Unfortunately my Grandaddy passed away on August 13th at 1:30am. He went very peacefully and very happy and he’s in a better place now, it’s just very hard to except yet. I still keep thinking that someone is going to call me and say, JUUUST kidding. All of my cousins were able to be there except for one. He was stuck in Africa doing some field study or something for his doctorate and couldn’t leave. He did get the chance to spend last week with our other cousin and visit with my family. I was sick and didn’t feel like going to visit, which I’m kind of sad about, but there’s nothing I can do to change it now, so I’m not dwelling on it.
Grandaddy looked handsome though. It was amazing to see all the people that loved him so much. And the best part of it was that, they live in this little tiny town in East Texas where everybody knows everybody and has since they were born. So I’ve either met all these people when I was little or I’ve heard about them since I was born. So people would come around and say hello to us and tell us they were good friends with my grandparents (or even my parents who both grew up in the same small town) and I would have to ask who they were. I would either know their face and couldn’t place a name, or would know a name and now had a face to put with it.

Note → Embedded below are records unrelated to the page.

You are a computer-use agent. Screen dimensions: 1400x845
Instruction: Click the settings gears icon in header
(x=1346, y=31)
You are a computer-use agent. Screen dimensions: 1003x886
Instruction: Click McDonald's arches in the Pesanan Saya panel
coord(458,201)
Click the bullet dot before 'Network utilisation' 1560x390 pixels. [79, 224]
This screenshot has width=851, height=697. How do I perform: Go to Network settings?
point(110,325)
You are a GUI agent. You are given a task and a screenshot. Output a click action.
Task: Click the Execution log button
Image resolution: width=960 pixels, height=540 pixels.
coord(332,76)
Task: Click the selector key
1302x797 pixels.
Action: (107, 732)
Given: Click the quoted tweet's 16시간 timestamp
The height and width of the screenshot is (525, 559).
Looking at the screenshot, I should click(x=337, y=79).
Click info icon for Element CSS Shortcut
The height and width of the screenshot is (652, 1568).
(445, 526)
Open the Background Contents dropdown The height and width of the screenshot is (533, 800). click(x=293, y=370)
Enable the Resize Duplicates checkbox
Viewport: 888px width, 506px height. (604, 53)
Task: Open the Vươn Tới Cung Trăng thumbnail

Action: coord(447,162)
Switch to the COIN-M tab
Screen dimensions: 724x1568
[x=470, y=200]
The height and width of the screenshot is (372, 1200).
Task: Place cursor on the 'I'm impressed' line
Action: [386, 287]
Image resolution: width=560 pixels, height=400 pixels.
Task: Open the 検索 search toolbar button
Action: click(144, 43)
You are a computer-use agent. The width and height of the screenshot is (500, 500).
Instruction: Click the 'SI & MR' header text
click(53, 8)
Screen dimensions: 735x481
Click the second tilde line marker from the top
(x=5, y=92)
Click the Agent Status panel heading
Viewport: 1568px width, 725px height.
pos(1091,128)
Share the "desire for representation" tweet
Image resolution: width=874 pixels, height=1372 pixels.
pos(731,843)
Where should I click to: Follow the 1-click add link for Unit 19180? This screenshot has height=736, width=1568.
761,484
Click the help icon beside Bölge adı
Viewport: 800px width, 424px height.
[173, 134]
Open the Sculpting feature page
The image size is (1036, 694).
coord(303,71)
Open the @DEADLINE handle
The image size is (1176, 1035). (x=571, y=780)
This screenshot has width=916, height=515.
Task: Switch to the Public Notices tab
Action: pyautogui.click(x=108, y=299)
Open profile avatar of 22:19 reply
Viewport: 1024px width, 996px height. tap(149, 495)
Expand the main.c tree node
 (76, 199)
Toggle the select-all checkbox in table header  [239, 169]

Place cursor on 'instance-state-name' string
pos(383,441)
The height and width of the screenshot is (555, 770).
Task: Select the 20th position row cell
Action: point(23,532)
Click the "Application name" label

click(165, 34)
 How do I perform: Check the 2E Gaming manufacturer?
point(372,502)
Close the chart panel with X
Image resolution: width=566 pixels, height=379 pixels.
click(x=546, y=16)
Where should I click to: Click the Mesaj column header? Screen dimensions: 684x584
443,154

I did get to say goodbye to him one last time. My husband and I got to go and visit them the weekend before he passed away (he passed on a Monday night/early Tuesday morning). I gave him one last kiss on the head since that was the only place on his whole body that didn’t hurt. I’m not sure if he even knew who I was, I knew who he was. And I was okay with that. I cried a lot the week before he died because I knew that when I went to see him on that Saturday that that was the last time I was going to see him alive. Not that I knew he was going to die the next week, I just knew that I couldn’t afford the gas to go back until it was time for his funeral.
My cousins and us decided that we weren’t going to be sad. He wouldn’t want us to be sad. We got to see a cousin (1st mind you) that we hadn’t seen in 11 years. My baby sister hadn’t seen her in 15 years (she just turned 18 last week and she was 3 the last time they had seen her). Through myspace and facebook over the last few years we’ve been able to connect with her, so it wasn’t a surprise to her when she saw my sister or anything. Just strange to have her there, but at the same time, not. I don’t know how to describe it. It was one of those things where it’s like, this is always how it is when we’re in Gilmer.
My best friend that just got married in May and his family also came (our families are best friends). That was awesome to have them there. My mom needed that so much. She had been threw so much that she needed someone outside of the family to come in and just listen to her. That was all. Give her a hug…but not like they were sad with her, but sad for her.
I’m kind of looking forward to the Holidays, but not really. I haven’t been back to Gilmer since his funeral and I think it’s going to be strange for him not to be there. It was weird and icky when I was there last time, too. We all felt it, it was strange. We all kept expecting him to walk in the room and give his memorable “HEEEY” like only he could say it (although we can all imitate him doing it), but it never came.
It’s alright though. We keep on living. And my older sister is the spitting image of his personality so we’ve got that going for us. Maybe her son (who’s due in January, yay) will be like him, too. We all miss him, but we’ll see him again some day.